The 20-year old Frenchman has a 7'9" wingspan and averaged just under two blocks in 23 minutes a game in France last season.
He also shot a red-hot 72 percent from the field, showing he knows his limitations on offense and takes smart shots.
The Jazz would have to be willing to spend some time developing Gobert. He's not extremely mobile or athletic and would likely get pushed around fairly easily by NBA big men.
However, we just saw what this kind of size can do as Roy Hibbert torched the Miami Heat in the Eastern Conference Finals. I'm not saying he's the next Hibbert, but 7'2" with a 7'9" wingspan screams potential.
Utah is not terribly deep at any position heading into this offseason, so they may look to add a wing with the 21st pick. Gordon Hayward and Alec Burks are solid, young talents, but they could use some help.
There could be several interesting options here, from UNC's Reggie Bullock to 6'10" Croatian Dario Saric.

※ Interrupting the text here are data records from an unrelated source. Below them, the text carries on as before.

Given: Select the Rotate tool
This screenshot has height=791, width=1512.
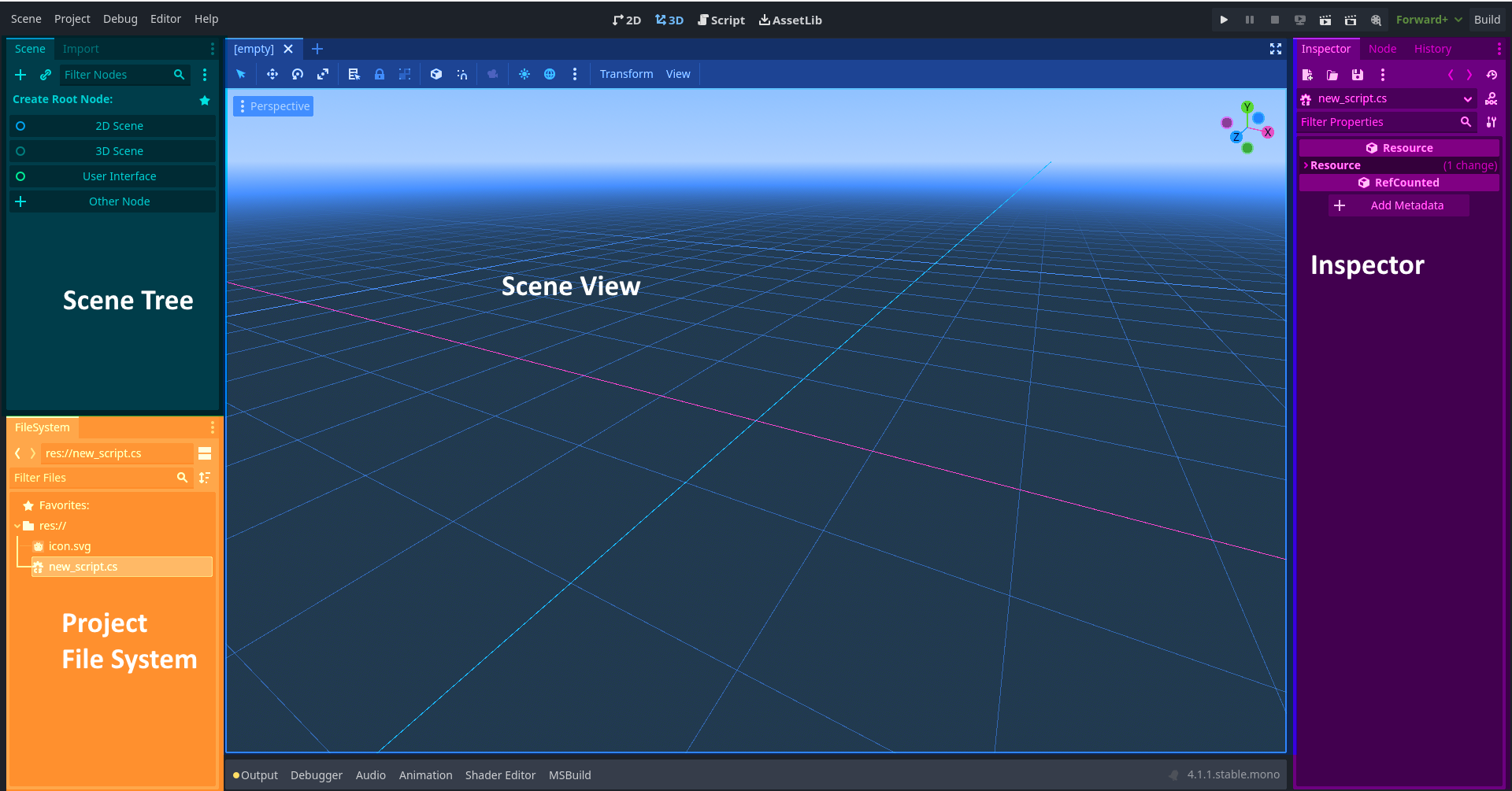Looking at the screenshot, I should tap(297, 74).
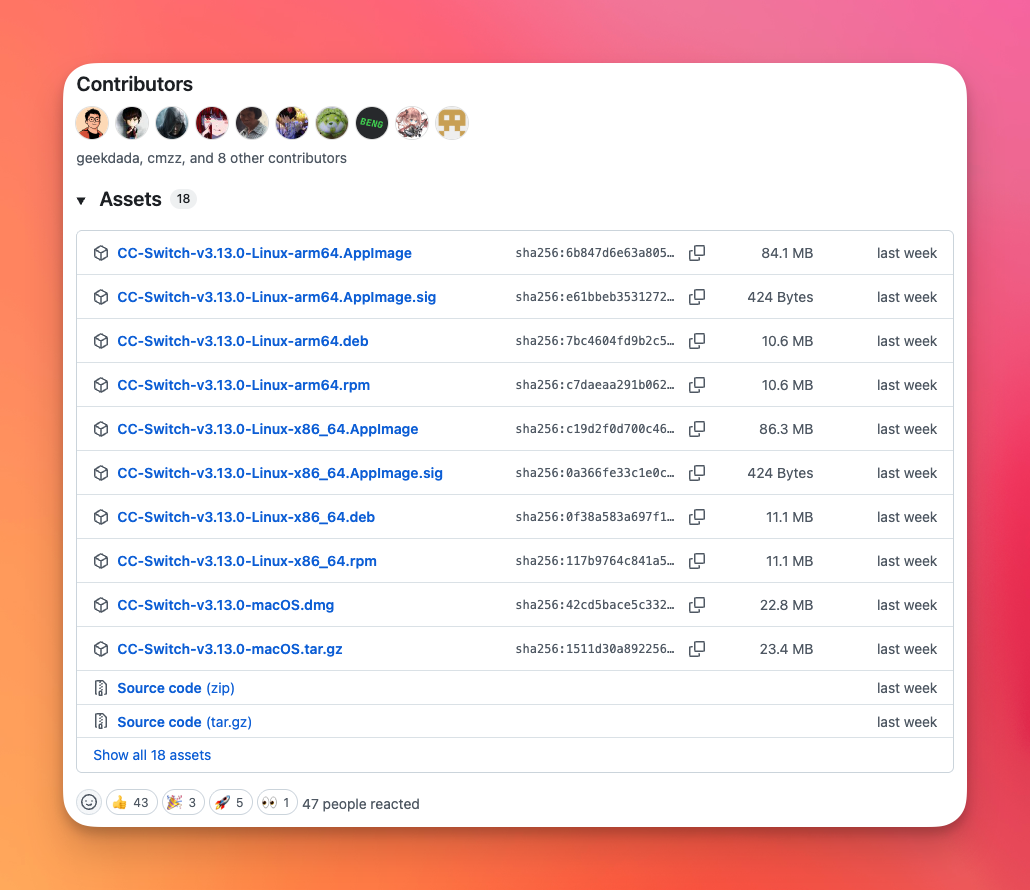Download CC-Switch-v3.13.0-Linux-arm64.AppImage.sig
The width and height of the screenshot is (1030, 890).
pos(276,297)
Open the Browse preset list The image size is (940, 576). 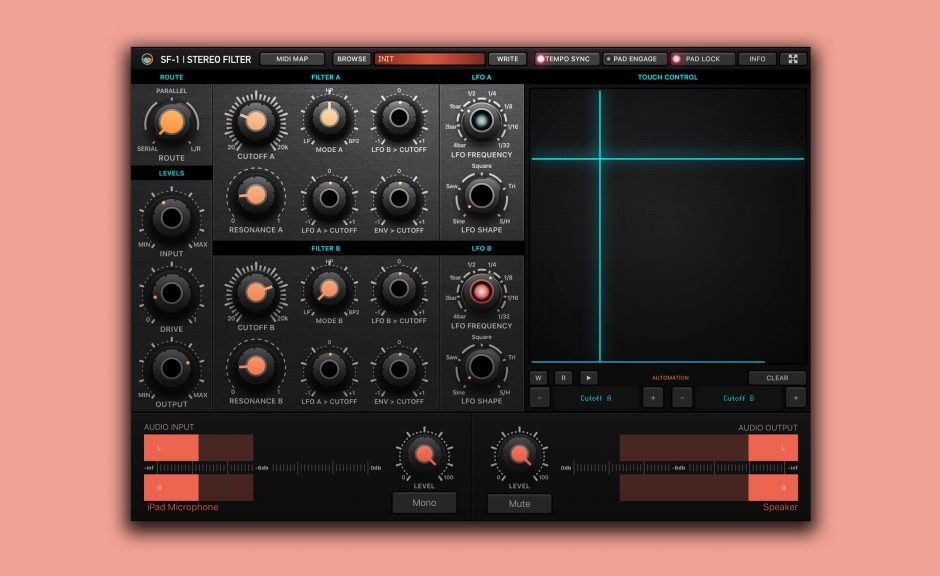[x=351, y=58]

Crabbe makes sense because he proved to be a very effective scorer in three seasons with California. Utah doesn't really have anyone on the roster who's proven to be a flat-out scorer, and Crabbe averaged 18 points a game last year and shot 38 percent from three-point range for his career.
One of the biggest selling points for Crabbe is his size. He's a 6'6" shooting guard with a staggering 6'11" wingspan. He and Alec Burks (6'6" with a 6'10" wingspan) could be a very exciting (and long) combination, as Burks spent some time at the point last year.
As is often the case with second-round picks, the Jazz can get a little creative when they're on the clock at No. 46. There isn't a lot of risk in the second round because contracts aren't guaranteed. This allows teams to gamble.
A lot of scouts have questions about Nate Wolters' ability to cover NBA point guards on defense and to be able to get his own shots against them. Wolters didn't take part in the athletic testing at the pre-draft camp, so that only adds to that mystery.
But he's been a prolific scorer and leader for four years at South Dakota State, averaging 18.5 points, 5.3 assists and 4.7 rebounds a game during his career.
Any time a second-round pick pans out, it's like gravy on a team's draft. If not, they can be cut loose.
Another potential point guard option in the second round for Utah could be former Virginia Tech sharpshooter Erick Green.
Despite leading the nation in scoring last year at 25 a game, Green has received almost no attention heading into this draft.
The lack of attention could be attributed to the Hokies lackluster 13-19 season, but that shouldn't discredit Green's production. The 6'3" combo guard shot 48 percent from the field and 39 percent from three-point range. He also led his team in assists with a respectable average of 3.8 a game.
Utah needs a pure point guard more than a pure scorer, which could mean a bit of a transition for Green who had to carry his team last season. Teams usually expect a bit of a project with any second-round pick though.